## [Instruction a]
Please rewrite the records from the start through the line that contains "This screenshot has height=388, width=656. [338, 311]", replacing "SISTEMA MUSCULAR" with "MUSCULAR SYSTEM" wherever it occurs and leaving everything else unchanged.

═════ Document extract

Daniil Medvedev beat David Goffin 7-6(3), 6-4 in the Cincinnati final, 2019 on hard court
It was Medvedev’s first Masters title and he would win the next one in Shanghai also. In between, he’d finish runner-up at the US Open in his first Slam final. To date, its Goffin’s only Masters final
Medvedev won 78 points, Goffin 57
Serve Stats
Medvedev...
- 1st serve percentage (30/57) 53%
- 1st serve points won (27/30) 90%
- 2nd serve points won (17/27) 63%
- Aces 10 (2 second serves), Service Winners 1
- Double Faults 1
- Unreturned Serve Percentage (27/57) 47%
Goffin...
- 1st serve percentage (42/78) 54%
- 1st serve points won (28/42) 67%
- 2nd serve points won (16/36) 44%
- Aces 5
- Double Faults 7
- Unreturned Serve Percentage (14/78) 18%
Serve Pattern
Medvedev served...
- to FH 41%
- to BH 55%
- to Body 4%
Goffin served...
- to FH 54%
- to BH 42%
- to Body 4%
Return Stats
Medvedev made...
- 57 (29 FH, 28 BH), including 1 runaround BH
- 1 Winner (1 FH)
- 9 Errors, comprising...
- 5 Unforced (3 FH, 2 BH)
- 4 Forced (3 FH, 1 BH)
- Return Rate (57/71) 80%
Goffin made...
- 29 (14 FH, 15 BH)
- 1 Winner (1 BH)
- 16 Errors, comprising...
- 4 Unforced (2 FH, 2 BH)
- 12 Forced (7 FH, 5 BH)
- Return Rate (29/56) 52%
Break Points
Medvedev 2/5 (3 games)
Goffin 1/3 (2 games)
Winners (including returns, excluding aces)
Medvedev 10 (7 FH, 1 FHV, 1 BHV, 1 OH)
Goffin 15 (8 FH, 3 BH, 3 FHV, 1 OH)
Medvedev's FHs - 3 cc (1 return pass), 1 cc/OH on the bounce, 1 inside-out, 1 inside-in, 1 drop shot
- the OH was on the bounce from near the baseline
Goffin's FHs - 4 cc (1 pass), 2 dtl (1 pass), 1 inside-in, 1 drop shot
- BHs - 3 dtl (1 return)
- the OH was on the bounce
Errors (excluding returns and serves)
Medvedev 27
- 13 Unforced (9 FH, 4 BH)
- 14 Forced (5 FH, 9 BH)... with 1 BH running-down-drop-shot at net & 1 other BH was a failed challenge to ball that was put back in play
Unforced Error Forcefulness Index 44.6
Goffin 34
- 25 Unforced (17 FH, 8 BH)
- 9 Forced (4 FH, 4 BH, 1 BHV)... with 1 BH running-down-drop-shot at net
Unforced Error Forcefulness Index 46.4
(Note 1: all half-volleys refer to such shots played at net. Half -volleys played from other parts of the court are included within relevant groundstroke counts)

══════════
═════ Supplied material

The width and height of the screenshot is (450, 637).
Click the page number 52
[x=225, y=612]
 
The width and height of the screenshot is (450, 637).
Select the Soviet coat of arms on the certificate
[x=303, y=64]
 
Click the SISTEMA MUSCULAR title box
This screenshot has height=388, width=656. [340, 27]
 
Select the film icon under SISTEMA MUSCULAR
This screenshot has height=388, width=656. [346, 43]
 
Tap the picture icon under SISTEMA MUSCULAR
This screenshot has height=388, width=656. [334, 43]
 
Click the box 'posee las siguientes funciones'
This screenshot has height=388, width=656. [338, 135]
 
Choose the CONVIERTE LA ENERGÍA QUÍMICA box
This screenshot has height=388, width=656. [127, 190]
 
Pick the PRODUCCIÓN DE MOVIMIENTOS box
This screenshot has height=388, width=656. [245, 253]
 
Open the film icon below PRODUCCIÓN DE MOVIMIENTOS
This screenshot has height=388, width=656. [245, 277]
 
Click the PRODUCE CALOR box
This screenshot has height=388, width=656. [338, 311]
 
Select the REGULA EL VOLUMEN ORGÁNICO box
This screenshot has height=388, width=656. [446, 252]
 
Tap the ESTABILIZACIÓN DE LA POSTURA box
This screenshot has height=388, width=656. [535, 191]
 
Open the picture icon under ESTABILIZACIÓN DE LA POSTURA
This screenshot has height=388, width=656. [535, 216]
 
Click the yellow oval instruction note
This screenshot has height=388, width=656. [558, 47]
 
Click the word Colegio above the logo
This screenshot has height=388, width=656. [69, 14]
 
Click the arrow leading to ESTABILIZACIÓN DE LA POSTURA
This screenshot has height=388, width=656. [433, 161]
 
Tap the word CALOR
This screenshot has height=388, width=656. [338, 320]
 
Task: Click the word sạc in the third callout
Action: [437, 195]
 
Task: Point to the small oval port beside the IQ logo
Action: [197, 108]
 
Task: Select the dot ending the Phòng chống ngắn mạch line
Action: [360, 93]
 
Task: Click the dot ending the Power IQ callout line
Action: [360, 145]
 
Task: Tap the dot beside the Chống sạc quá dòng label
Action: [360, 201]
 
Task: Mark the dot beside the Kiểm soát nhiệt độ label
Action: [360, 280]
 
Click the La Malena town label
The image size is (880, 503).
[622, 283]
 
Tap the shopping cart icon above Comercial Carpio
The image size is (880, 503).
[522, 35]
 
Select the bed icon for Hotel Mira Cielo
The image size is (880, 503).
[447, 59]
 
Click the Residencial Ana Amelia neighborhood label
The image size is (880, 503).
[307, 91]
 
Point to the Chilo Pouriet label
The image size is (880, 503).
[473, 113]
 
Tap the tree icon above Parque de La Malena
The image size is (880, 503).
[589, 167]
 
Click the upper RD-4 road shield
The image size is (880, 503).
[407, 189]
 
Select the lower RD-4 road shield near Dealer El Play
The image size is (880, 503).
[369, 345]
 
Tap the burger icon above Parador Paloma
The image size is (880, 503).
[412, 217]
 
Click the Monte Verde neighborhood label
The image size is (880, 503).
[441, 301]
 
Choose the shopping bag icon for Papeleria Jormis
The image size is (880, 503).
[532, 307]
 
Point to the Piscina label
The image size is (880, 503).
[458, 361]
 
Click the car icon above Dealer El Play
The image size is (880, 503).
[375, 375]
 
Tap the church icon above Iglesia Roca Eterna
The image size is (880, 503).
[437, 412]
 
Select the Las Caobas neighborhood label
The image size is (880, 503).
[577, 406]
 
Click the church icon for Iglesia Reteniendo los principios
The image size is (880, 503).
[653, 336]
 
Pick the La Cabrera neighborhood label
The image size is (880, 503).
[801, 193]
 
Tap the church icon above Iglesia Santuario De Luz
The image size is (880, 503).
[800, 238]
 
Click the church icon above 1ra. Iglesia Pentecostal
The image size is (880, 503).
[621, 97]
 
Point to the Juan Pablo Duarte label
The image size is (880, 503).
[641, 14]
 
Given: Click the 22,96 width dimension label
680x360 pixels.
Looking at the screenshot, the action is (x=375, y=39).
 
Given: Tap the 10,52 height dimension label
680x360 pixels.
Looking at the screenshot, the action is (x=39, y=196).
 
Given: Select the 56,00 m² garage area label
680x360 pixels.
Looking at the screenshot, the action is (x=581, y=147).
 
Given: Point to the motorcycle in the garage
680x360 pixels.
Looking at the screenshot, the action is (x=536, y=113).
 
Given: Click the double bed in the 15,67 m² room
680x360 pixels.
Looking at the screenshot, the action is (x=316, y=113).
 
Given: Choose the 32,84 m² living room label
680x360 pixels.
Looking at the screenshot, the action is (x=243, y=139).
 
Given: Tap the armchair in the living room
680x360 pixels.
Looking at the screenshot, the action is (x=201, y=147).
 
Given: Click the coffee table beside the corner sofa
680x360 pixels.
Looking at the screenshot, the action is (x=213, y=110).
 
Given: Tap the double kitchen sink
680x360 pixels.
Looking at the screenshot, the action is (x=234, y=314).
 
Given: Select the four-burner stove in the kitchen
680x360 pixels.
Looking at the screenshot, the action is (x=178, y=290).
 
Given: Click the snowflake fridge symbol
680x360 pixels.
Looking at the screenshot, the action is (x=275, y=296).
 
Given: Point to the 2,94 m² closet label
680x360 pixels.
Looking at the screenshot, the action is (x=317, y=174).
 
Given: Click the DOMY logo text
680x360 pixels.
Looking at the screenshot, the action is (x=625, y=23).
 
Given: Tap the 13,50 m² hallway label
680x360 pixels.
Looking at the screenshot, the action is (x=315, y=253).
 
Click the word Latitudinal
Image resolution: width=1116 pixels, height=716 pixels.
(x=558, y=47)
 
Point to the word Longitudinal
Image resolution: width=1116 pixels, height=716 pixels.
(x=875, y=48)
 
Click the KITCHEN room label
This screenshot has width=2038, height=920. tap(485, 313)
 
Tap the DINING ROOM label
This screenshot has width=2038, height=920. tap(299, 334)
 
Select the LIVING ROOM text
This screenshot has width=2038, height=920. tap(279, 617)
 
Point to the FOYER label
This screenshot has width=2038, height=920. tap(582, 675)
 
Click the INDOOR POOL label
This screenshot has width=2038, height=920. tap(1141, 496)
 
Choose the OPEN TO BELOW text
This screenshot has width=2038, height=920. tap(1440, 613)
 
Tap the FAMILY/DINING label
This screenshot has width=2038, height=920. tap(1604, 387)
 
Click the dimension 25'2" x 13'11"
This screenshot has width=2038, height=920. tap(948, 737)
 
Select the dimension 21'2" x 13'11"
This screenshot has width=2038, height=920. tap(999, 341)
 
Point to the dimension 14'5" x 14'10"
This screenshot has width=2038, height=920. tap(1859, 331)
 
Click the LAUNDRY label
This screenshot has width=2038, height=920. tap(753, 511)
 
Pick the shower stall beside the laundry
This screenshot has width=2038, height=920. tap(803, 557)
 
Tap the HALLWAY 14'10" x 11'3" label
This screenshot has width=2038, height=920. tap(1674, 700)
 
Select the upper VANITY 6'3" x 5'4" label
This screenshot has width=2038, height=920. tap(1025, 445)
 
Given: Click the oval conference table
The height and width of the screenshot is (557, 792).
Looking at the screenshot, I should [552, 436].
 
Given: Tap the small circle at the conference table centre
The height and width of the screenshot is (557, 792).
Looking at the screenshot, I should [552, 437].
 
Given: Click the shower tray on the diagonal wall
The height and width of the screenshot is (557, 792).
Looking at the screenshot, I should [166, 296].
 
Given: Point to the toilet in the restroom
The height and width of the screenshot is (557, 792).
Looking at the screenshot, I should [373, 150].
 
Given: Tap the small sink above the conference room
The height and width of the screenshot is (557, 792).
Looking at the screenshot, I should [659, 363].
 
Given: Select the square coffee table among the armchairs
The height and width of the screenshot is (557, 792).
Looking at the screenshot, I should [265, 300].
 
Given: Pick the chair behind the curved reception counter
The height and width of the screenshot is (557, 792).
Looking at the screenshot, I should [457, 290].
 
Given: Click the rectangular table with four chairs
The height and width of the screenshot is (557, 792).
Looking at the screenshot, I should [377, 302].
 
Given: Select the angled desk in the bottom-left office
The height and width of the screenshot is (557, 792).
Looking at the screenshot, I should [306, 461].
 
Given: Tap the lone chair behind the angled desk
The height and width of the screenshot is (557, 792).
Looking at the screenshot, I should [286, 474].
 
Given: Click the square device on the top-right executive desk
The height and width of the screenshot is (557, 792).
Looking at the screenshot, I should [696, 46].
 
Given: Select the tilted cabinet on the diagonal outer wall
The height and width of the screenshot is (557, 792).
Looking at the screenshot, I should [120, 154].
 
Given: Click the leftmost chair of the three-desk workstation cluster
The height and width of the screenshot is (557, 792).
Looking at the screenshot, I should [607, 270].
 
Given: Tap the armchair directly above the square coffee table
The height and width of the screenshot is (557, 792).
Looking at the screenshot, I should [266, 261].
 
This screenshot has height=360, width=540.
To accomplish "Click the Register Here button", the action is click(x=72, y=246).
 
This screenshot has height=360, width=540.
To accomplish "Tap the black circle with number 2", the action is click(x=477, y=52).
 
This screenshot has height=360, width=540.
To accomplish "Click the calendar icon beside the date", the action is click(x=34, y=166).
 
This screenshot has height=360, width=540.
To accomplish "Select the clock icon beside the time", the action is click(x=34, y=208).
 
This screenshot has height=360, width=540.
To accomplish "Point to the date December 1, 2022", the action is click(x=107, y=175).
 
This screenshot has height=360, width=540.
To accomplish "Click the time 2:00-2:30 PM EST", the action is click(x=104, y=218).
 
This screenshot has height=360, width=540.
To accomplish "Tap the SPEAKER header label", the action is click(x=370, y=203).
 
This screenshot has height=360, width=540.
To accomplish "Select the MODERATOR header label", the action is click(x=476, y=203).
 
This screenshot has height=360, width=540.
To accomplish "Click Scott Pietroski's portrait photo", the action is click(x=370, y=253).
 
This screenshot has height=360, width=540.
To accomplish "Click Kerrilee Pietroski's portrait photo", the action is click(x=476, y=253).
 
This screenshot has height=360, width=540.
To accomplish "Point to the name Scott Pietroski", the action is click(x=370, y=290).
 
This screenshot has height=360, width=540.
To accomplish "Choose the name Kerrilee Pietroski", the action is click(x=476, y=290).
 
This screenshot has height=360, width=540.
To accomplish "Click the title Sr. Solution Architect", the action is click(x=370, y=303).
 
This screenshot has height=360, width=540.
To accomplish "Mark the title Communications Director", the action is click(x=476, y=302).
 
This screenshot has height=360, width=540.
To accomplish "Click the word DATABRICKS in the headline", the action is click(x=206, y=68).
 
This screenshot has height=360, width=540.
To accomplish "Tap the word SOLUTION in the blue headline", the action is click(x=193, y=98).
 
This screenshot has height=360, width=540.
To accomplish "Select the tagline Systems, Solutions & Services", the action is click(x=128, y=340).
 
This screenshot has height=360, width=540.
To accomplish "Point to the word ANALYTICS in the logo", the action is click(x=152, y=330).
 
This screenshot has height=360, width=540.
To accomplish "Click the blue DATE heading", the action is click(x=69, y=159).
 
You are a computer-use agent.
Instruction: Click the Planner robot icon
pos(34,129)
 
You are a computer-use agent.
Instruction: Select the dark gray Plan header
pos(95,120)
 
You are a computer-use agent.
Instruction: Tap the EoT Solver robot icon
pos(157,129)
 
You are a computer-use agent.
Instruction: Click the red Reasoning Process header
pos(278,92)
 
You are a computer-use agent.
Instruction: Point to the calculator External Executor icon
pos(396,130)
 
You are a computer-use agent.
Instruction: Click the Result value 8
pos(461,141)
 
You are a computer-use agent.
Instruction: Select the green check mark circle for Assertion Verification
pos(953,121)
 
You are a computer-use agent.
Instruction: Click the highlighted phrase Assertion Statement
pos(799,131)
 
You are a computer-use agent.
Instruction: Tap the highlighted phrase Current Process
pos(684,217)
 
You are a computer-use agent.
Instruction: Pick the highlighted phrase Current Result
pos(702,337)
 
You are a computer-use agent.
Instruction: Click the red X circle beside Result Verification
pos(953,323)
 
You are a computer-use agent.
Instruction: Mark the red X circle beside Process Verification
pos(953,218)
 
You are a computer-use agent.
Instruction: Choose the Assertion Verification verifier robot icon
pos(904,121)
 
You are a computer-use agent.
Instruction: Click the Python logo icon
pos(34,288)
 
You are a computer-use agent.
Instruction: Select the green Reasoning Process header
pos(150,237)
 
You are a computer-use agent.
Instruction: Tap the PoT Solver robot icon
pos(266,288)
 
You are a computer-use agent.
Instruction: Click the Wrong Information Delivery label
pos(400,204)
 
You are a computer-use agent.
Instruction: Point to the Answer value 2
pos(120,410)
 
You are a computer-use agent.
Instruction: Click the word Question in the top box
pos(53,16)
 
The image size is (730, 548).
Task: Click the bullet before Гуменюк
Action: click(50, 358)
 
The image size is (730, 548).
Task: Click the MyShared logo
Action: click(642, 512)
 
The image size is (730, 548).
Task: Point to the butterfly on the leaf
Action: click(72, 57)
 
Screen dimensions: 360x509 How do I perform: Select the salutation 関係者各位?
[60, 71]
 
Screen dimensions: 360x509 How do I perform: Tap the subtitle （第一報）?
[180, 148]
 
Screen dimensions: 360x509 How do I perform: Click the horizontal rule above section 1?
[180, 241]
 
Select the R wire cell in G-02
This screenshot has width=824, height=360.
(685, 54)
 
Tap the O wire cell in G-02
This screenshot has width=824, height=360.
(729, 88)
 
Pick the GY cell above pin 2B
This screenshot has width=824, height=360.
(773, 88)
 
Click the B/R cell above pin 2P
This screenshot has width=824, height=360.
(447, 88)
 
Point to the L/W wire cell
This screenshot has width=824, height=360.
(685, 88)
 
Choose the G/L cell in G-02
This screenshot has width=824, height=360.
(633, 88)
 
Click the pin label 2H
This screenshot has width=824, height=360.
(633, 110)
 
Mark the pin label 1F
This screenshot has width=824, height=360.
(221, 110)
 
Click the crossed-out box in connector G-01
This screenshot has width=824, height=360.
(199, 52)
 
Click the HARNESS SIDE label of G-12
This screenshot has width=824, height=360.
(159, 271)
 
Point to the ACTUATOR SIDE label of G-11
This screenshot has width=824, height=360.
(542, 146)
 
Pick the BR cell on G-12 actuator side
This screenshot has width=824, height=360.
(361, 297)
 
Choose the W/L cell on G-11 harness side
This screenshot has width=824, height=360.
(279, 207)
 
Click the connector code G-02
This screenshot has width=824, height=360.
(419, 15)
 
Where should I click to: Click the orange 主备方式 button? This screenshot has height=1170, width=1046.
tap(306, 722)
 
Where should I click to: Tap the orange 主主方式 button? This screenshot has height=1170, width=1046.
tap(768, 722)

══════════

## [Instruction b]
Name every section heading in the Cincinnati final statistics.

## [Full output a]
The width and height of the screenshot is (450, 637).
Click the page number 52
[x=225, y=612]
 
The width and height of the screenshot is (450, 637).
Select the Soviet coat of arms on the certificate
[x=303, y=64]
 
Click the MUSCULAR SYSTEM title box
This screenshot has height=388, width=656. [340, 27]
 
Select the film icon under MUSCULAR SYSTEM
This screenshot has height=388, width=656. [346, 43]
 
Tap the picture icon under MUSCULAR SYSTEM
This screenshot has height=388, width=656. [334, 43]
 
Click the box 'posee las siguientes funciones'
This screenshot has height=388, width=656. [338, 135]
 
Choose the CONVIERTE LA ENERGÍA QUÍMICA box
This screenshot has height=388, width=656. [127, 190]
 
Pick the PRODUCCIÓN DE MOVIMIENTOS box
This screenshot has height=388, width=656. [245, 253]
 
Open the film icon below PRODUCCIÓN DE MOVIMIENTOS
This screenshot has height=388, width=656. [245, 277]
 
Click the PRODUCE CALOR box
This screenshot has height=388, width=656. [338, 311]

## [Full output b]
- Serve Stats
- Serve Pattern
- Return Stats
- Break Points
- Winners (including returns, excluding aces)
- Errors (excluding returns and serves)